··· RECORD EXTRACTS

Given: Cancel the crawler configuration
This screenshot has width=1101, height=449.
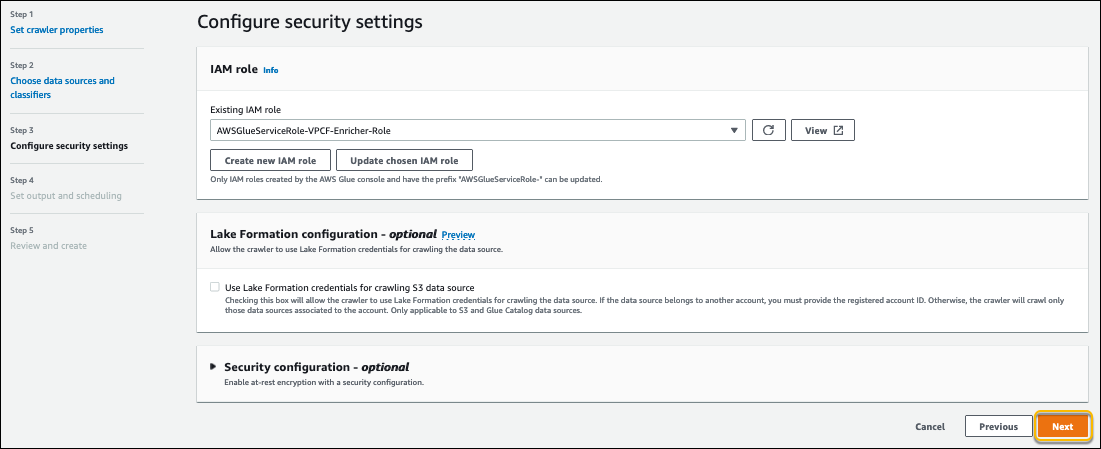Looking at the screenshot, I should pyautogui.click(x=930, y=426).
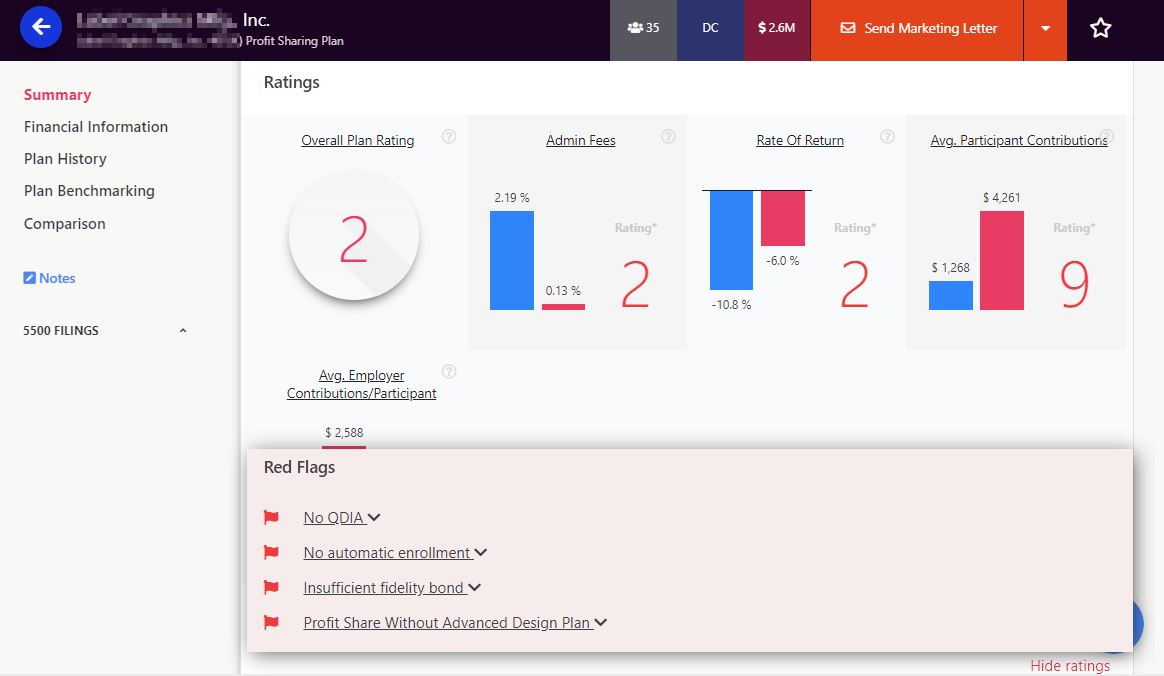Screen dimensions: 1164x676
Task: Open the Send Marketing Letter dropdown arrow
Action: [x=1045, y=28]
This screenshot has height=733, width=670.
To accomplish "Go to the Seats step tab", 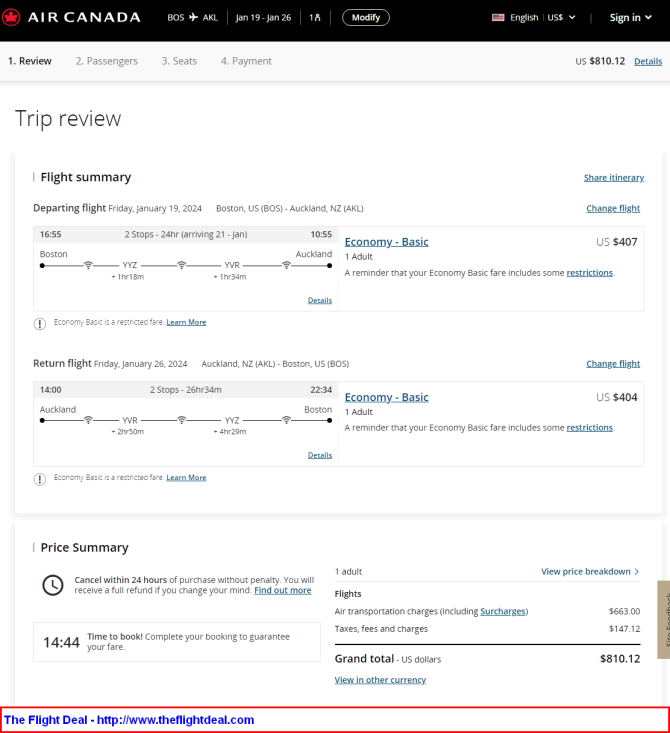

······

ABOUT THIS EXERCISE: Copy the whole listing above word for word but do not carry over the pictures.

TASK OUTPUT:
Given: Cancel the crawler configuration
This screenshot has width=1101, height=449.
Looking at the screenshot, I should pyautogui.click(x=930, y=426).
Screen dimensions: 1164x676
Task: Open the Send Marketing Letter dropdown arrow
Action: [x=1045, y=28]
This screenshot has height=733, width=670.
To accomplish "Go to the Seats step tab", 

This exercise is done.